▶ **What you need to do**:
Rewrite the entries starting at "Click the 44-45 in hips cell" and ending at "coord(1039,719)", updating every "refresh" to "reload" and keeping everything else unchanged.

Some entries
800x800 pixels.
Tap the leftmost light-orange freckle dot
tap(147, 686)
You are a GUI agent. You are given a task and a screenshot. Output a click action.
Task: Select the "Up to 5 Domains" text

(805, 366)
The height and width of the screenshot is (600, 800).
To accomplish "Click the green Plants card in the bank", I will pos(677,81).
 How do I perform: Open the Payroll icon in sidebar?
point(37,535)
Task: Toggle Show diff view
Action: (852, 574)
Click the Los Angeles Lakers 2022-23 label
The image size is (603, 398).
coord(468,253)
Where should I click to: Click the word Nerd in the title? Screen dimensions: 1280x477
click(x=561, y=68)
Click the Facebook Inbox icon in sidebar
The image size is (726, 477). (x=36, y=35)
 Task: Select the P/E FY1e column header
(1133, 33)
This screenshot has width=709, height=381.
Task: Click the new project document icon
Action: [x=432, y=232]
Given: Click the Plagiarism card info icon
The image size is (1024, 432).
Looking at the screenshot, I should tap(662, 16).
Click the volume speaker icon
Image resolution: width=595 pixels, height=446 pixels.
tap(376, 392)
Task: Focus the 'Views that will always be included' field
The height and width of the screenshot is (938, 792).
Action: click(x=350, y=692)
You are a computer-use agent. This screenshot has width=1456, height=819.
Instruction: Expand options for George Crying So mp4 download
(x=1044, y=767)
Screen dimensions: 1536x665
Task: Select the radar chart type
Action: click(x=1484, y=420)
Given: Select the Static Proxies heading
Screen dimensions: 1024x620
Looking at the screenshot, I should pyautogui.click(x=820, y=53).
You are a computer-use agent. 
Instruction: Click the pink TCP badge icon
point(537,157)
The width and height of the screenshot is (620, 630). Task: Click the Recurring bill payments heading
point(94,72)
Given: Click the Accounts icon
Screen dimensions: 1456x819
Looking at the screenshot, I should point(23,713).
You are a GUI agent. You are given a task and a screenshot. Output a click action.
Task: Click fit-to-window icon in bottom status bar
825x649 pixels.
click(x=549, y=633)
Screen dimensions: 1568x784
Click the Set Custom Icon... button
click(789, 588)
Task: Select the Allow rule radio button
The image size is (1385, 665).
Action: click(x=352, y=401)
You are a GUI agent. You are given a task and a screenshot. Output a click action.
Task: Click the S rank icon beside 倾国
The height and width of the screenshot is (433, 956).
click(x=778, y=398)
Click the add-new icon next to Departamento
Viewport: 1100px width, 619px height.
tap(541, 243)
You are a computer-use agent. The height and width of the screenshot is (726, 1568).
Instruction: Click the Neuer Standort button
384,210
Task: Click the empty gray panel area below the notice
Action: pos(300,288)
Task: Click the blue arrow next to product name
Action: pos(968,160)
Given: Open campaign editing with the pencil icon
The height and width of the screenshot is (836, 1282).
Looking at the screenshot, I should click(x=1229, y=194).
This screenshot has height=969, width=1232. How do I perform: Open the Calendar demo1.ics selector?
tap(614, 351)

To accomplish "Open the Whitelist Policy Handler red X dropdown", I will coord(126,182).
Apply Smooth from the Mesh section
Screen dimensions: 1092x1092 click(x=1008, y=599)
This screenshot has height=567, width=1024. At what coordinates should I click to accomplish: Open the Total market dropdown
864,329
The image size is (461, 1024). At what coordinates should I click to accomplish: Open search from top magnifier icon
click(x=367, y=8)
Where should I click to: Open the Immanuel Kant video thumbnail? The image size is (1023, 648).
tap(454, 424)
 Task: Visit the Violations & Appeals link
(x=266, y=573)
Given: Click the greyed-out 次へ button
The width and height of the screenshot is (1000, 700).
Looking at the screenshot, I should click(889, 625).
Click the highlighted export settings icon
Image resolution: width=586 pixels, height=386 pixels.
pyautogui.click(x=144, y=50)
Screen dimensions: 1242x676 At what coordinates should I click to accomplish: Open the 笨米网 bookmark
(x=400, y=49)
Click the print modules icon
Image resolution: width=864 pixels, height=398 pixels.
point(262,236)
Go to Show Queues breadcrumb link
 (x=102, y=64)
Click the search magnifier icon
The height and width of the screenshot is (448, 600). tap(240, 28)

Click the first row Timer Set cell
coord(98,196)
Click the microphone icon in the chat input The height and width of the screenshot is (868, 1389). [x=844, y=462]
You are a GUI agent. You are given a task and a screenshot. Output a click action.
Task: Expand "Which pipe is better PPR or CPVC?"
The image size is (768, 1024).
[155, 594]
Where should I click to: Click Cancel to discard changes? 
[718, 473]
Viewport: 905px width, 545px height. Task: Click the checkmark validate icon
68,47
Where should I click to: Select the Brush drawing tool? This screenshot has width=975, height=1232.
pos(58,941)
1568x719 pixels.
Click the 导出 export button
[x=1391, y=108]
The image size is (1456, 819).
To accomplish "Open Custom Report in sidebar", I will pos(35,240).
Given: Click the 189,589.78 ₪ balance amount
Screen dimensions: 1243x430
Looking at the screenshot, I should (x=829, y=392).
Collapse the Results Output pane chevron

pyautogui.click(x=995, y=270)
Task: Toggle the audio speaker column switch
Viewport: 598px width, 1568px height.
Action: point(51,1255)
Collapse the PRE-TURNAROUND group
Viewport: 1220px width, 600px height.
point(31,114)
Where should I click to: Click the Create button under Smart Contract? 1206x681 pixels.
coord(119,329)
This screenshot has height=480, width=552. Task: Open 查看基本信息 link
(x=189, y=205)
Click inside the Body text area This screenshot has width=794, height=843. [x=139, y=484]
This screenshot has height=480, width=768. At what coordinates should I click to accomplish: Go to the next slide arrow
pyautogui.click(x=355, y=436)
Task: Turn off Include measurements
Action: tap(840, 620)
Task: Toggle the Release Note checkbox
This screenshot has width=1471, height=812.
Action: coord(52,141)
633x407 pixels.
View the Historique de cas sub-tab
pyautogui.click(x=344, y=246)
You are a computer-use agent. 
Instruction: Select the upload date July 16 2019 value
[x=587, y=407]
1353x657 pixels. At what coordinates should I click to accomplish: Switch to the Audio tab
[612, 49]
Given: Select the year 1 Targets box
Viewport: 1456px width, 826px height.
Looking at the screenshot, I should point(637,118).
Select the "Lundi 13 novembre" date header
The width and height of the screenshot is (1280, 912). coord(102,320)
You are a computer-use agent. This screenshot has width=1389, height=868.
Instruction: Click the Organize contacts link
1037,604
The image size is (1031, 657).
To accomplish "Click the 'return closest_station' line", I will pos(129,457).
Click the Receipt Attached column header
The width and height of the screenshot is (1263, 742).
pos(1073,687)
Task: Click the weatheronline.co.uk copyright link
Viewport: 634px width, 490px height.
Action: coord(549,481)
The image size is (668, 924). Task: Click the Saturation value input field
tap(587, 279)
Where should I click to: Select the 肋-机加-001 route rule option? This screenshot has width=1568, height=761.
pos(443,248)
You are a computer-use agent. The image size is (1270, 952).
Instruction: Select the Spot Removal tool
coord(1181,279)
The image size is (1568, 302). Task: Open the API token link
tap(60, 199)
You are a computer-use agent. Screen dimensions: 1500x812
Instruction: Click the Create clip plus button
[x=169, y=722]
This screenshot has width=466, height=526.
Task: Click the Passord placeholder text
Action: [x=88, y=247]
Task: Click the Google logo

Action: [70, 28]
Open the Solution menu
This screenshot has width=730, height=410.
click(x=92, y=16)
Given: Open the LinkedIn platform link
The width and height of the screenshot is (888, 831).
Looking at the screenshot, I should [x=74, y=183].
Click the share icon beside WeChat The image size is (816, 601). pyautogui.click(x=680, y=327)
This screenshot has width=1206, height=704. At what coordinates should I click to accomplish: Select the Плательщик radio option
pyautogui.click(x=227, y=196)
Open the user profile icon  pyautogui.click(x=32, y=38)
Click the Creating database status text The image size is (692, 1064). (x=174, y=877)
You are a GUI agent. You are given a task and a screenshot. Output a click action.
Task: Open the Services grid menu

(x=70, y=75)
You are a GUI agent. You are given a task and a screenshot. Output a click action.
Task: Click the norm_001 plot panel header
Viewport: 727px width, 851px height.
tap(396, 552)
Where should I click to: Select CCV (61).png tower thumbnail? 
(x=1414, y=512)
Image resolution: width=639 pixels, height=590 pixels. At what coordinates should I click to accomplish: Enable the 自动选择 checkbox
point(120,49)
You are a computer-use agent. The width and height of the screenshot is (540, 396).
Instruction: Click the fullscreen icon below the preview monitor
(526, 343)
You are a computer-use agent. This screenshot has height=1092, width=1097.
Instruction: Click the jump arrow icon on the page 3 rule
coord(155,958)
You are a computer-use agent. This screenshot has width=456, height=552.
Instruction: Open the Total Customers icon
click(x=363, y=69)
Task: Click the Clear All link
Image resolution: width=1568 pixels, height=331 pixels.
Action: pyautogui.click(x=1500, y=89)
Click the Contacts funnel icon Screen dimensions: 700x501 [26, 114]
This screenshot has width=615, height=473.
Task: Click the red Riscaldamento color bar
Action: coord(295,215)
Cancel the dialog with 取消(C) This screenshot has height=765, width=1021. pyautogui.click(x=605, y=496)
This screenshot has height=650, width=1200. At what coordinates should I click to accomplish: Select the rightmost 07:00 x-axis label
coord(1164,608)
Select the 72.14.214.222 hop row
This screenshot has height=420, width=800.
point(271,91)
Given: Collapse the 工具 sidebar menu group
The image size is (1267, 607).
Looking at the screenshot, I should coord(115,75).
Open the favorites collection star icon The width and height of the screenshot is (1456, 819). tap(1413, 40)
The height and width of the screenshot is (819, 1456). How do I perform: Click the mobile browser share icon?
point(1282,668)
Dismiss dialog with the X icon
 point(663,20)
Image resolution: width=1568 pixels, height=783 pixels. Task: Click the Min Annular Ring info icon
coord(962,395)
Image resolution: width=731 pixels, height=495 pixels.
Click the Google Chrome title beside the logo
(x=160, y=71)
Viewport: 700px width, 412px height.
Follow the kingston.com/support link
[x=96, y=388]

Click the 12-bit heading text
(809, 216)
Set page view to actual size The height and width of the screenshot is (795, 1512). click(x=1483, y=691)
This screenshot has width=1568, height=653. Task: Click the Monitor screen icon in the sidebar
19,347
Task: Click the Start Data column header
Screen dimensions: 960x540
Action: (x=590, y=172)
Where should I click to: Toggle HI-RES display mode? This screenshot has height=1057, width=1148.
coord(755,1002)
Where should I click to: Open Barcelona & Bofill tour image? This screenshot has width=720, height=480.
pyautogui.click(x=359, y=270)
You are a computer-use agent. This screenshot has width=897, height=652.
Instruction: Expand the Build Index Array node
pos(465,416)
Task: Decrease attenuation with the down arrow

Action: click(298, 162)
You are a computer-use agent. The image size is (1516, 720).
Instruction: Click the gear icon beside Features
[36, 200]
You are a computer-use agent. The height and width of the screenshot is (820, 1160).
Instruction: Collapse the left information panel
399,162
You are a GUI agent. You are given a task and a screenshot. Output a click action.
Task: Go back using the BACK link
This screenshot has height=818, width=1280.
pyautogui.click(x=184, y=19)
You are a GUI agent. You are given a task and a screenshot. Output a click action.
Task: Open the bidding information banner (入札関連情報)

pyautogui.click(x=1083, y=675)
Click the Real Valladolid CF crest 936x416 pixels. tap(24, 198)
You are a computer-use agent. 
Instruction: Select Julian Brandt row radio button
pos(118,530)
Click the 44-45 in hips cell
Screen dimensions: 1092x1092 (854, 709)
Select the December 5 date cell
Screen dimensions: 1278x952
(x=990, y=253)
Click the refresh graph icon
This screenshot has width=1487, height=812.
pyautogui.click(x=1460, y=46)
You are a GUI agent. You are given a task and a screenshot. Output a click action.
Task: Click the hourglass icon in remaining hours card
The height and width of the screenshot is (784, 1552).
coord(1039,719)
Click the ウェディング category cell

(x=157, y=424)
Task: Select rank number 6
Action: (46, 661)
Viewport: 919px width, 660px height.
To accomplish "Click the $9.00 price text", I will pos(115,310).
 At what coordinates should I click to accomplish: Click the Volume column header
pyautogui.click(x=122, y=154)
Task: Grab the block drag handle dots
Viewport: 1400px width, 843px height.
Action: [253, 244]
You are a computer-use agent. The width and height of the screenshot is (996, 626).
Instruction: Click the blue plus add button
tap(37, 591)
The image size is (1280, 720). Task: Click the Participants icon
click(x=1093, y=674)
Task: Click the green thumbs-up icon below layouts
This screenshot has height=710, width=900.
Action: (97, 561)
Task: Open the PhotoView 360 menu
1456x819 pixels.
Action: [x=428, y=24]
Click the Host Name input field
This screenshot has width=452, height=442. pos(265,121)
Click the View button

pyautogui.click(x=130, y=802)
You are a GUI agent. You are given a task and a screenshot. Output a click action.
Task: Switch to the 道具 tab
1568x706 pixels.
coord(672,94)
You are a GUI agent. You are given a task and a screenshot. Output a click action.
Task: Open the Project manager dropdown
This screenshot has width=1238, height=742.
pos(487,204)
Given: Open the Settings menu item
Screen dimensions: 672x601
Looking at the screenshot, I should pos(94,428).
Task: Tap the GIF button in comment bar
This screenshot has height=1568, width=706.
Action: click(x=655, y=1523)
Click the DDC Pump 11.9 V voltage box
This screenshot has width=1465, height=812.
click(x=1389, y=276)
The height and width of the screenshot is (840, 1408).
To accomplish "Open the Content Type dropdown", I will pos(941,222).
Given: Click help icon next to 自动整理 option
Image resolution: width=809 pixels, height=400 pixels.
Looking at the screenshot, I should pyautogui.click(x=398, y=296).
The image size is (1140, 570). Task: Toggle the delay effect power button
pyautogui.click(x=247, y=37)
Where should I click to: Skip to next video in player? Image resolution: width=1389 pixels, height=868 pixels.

▶ **Exercise response**:
Click the 44-45 in hips cell
Screen dimensions: 1092x1092 (854, 709)
Select the December 5 date cell
Screen dimensions: 1278x952
(x=990, y=253)
Click the reload graph icon
This screenshot has width=1487, height=812.
pyautogui.click(x=1460, y=46)
You are a GUI agent. You are given a task and a screenshot. Output a click action.
Task: Click the hourglass icon in remaining hours card
The height and width of the screenshot is (784, 1552).
coord(1039,719)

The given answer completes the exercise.